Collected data
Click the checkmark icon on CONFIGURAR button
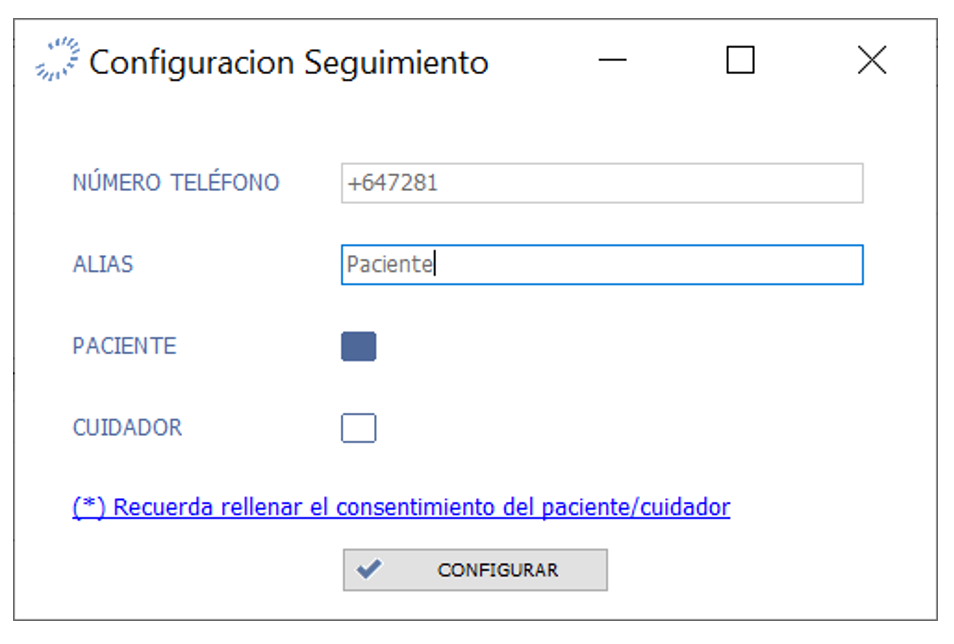 (369, 570)
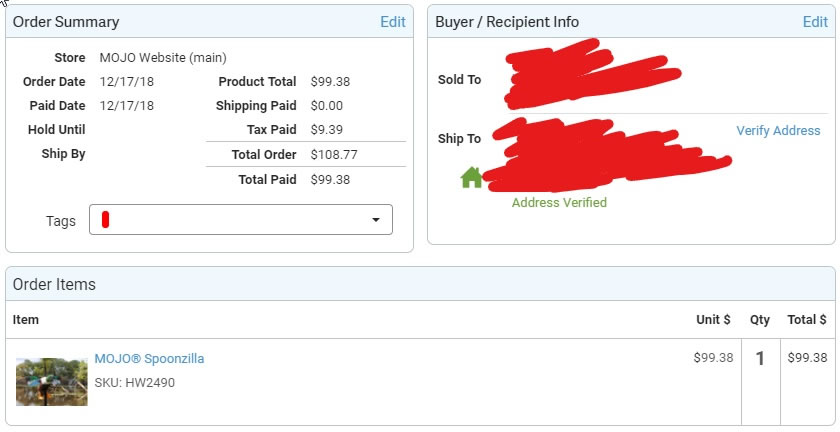Click the Verify Address link
The width and height of the screenshot is (840, 432).
tap(778, 131)
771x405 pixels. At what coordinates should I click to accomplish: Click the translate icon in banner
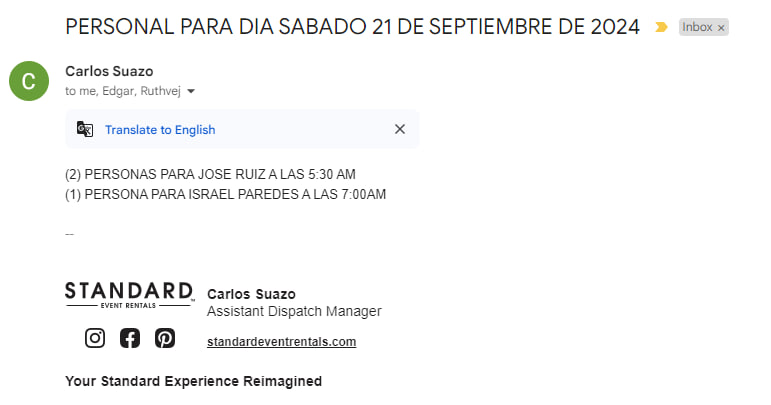pos(85,129)

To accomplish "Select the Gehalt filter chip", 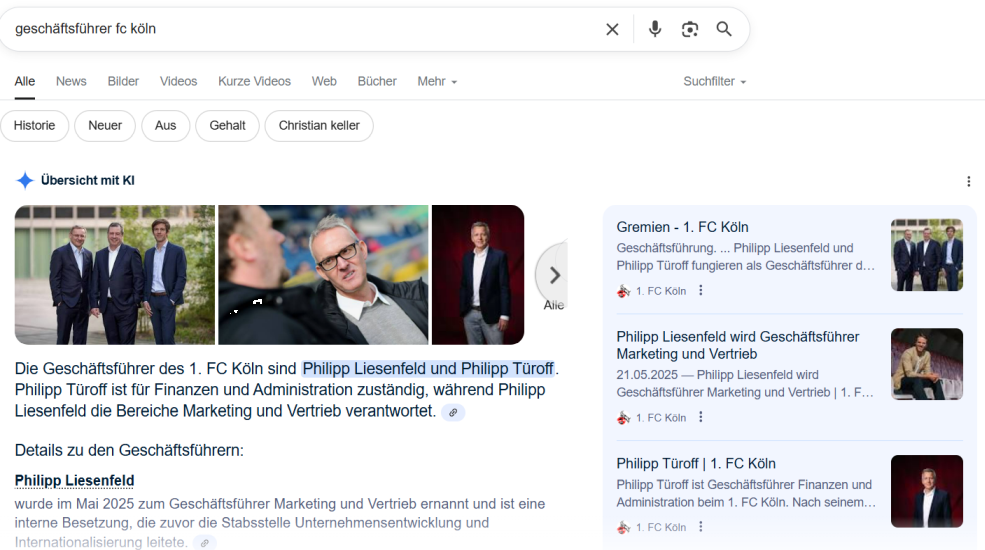I will 227,126.
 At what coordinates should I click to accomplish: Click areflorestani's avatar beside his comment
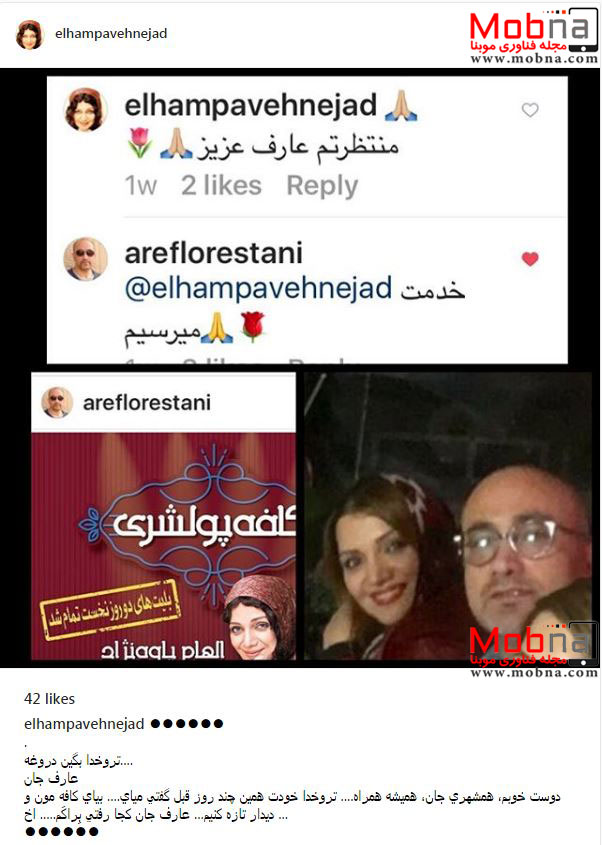[x=85, y=259]
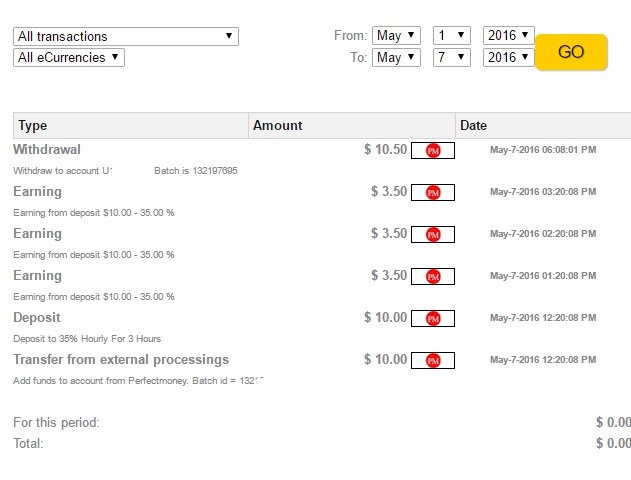The height and width of the screenshot is (480, 631).
Task: Click the PM icon on the external processings transfer row
Action: 433,360
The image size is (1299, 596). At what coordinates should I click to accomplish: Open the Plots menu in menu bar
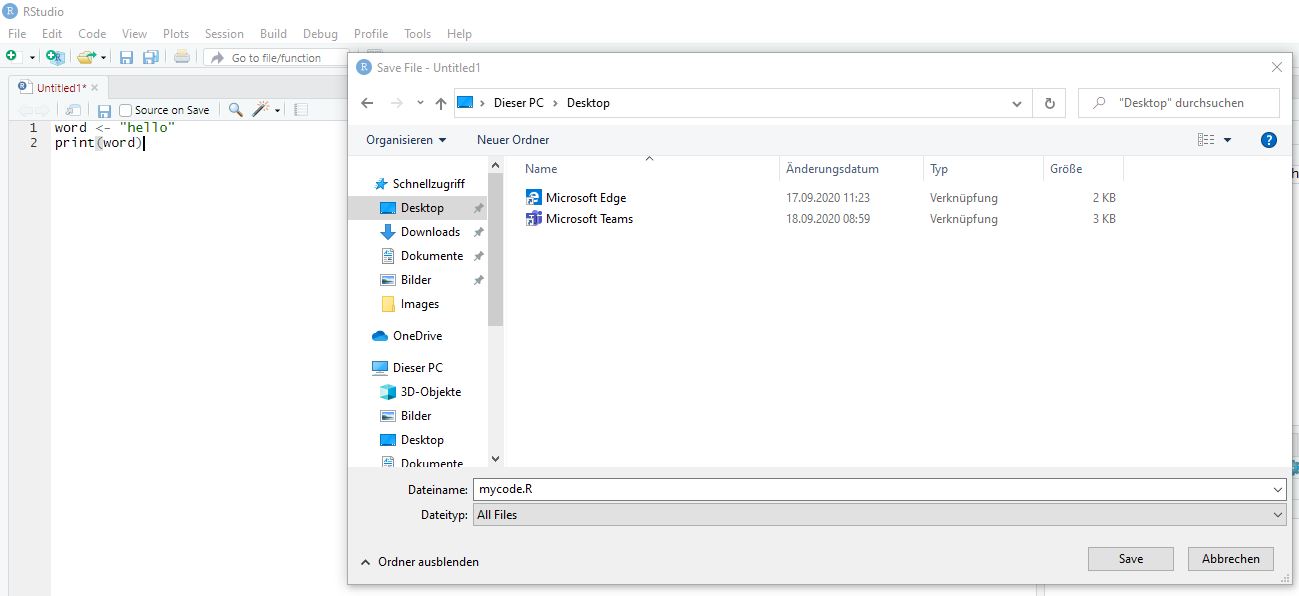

## WHAT YOU SHOULD DO
From the line with "beside his comment" to the final line of the entries above, reproduce each line exactly and nothing else; the pictures stay out.

## WRITTEN REPLY
 At what coordinates should I click to accomplish: Click areflorestani's avatar beside his comment
[x=85, y=259]
The height and width of the screenshot is (480, 631).
Task: Click the PM icon on the external processings transfer row
Action: 433,360
The image size is (1299, 596). At what coordinates should I click to accomplish: Open the Plots menu in menu bar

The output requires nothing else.